Traditionally, businesses have tackled data quality issues in a static manner, such as through manual assessments and expensive one-off data cleansing exercises. This approach hasn't durably solved these issues, which isn't surprising since many businesses still view their data as a static asset and prioritise risk over value.
However, there's growing recognition that in today's world, data is neither static nor solely owned by the organisation. The necessity to consume diverse data sources and enhance the quality and responsiveness of services using data to generate deep and actionable insights is now widely acknowledged. This is where the traditional static view of data and its quality falls short.
To move forward, we must adopt a fundamentally different and pragmatic approach to data quality.
When it comes to data quality, existing views have been shaped by how data has traditionally been utilised in enterprises, particularly to support fairly accurate, albeit not always timely, operational reporting. From this standpoint, data has often been categorised as either “broken” or “good” based on its perceived level of accuracy, completeness and validity.
This approach is impractical as it evaluates data based on a perceived level of perfection within narrow dimensions. However:
Instead, we need to adopt a more pragmatic view of data quality that does away with the assumptions of single ownership and perfect completeness.
We need to break down data quality into multiple measurable quality attributes that can be used to determine the suitability of a data set in meeting a real need.
In practical terms, data quality is about the key features that make data useful. Each feature is a specific, measurable trait (called quality attribute) that helps us decide if the data is right for a certain job. The quality we see in the data is based on how these attributes measure up. People who use the data can articulate what they need by pointing out what attribute levels are suitable to them.
Is this that simple? Having described the data in simple but clear terms, numerous powerful implications emerge:
We’ve sidestepped the trap of labelling these attributes as non-functionals, thereby relegating them to an afterthought in the perception of data. They are integral to the data itself and should be central to identifying usable data (for instance, as part of data contracts visible through data catalogues). Quality attributes are a crucial factor in determining a data set's suitability, not just its content.
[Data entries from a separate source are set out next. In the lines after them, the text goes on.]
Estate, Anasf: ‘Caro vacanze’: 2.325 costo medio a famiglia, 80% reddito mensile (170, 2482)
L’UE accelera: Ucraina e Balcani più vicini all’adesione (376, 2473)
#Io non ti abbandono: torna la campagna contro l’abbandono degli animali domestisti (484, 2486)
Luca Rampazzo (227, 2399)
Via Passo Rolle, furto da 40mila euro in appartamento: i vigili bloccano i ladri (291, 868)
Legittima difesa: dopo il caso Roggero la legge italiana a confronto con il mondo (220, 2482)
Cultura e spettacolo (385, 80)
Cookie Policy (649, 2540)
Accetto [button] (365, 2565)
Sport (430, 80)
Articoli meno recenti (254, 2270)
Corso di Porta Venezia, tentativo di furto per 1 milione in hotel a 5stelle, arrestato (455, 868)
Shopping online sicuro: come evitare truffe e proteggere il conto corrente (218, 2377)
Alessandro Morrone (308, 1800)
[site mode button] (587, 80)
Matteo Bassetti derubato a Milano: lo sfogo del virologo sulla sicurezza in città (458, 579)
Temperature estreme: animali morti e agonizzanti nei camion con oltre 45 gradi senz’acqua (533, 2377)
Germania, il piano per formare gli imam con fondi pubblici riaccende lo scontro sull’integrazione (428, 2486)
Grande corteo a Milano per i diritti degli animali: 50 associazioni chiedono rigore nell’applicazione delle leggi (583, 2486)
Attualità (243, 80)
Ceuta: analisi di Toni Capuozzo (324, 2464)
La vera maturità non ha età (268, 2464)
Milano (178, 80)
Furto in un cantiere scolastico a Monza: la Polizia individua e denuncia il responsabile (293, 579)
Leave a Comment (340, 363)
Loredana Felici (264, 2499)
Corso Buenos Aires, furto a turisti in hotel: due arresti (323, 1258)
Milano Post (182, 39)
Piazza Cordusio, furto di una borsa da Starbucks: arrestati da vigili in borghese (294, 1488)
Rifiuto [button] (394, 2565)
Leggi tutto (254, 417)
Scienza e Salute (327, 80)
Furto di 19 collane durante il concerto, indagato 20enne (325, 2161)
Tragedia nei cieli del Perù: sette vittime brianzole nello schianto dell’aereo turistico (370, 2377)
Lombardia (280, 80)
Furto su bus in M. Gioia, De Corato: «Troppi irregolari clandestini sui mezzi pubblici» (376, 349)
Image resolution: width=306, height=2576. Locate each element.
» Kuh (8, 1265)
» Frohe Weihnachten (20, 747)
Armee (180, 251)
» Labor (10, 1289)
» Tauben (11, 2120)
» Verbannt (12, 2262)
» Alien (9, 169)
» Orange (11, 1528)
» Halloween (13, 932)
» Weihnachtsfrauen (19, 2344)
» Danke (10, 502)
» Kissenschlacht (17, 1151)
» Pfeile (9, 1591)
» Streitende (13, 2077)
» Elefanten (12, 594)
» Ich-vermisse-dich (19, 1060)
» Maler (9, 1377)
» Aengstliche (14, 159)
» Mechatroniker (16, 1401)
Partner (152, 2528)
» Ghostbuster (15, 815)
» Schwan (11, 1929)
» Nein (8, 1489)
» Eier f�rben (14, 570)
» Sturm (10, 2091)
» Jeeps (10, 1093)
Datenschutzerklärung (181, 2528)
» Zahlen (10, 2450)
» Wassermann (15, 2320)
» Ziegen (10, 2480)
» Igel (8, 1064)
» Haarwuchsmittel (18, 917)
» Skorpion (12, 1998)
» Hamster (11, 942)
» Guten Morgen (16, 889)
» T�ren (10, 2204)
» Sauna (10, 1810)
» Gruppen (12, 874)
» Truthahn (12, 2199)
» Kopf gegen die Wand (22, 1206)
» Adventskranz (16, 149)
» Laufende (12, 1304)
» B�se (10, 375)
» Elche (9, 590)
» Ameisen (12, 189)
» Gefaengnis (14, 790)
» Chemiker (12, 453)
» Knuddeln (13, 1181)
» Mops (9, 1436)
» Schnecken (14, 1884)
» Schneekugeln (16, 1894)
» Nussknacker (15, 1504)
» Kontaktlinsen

Now that data quality is defined by a set of universal attributes, applying product thinking and techniques to identify and prioritise quality improvements becomes much more straightforward. This approach, grounded in product risks such as usability, feasibility, viability, and value, makes it easier to incorporate this mindset into long-term data management strategies. It helps overcome the dilemma of data quality issues becoming persistent obstacles, clarifying where to begin and what to prioritise in terms of product features or data quality optimisations to enable new capabilities.
Optimising data quality certainly incurs costs and complexity, and sometimes these costs can be significant, especially if improvements necessitate adopting a new architecture, for example. This is where value-based discussions that balance needs and costs can occur, leading to changes that align with the realities and the needs of the business.
As a business leader, you know the critical role of data in creating value and have seen past efforts to enhance it fall short. What's next? Move from viewing data quality as static and binary to using a measurable framework that captures quality through specific attributes. Focus on optimising data quality to meet business needs effectively, applying product thinking. This shift in managing data quality is crucial for realising data-driven ambitions, especially with AI.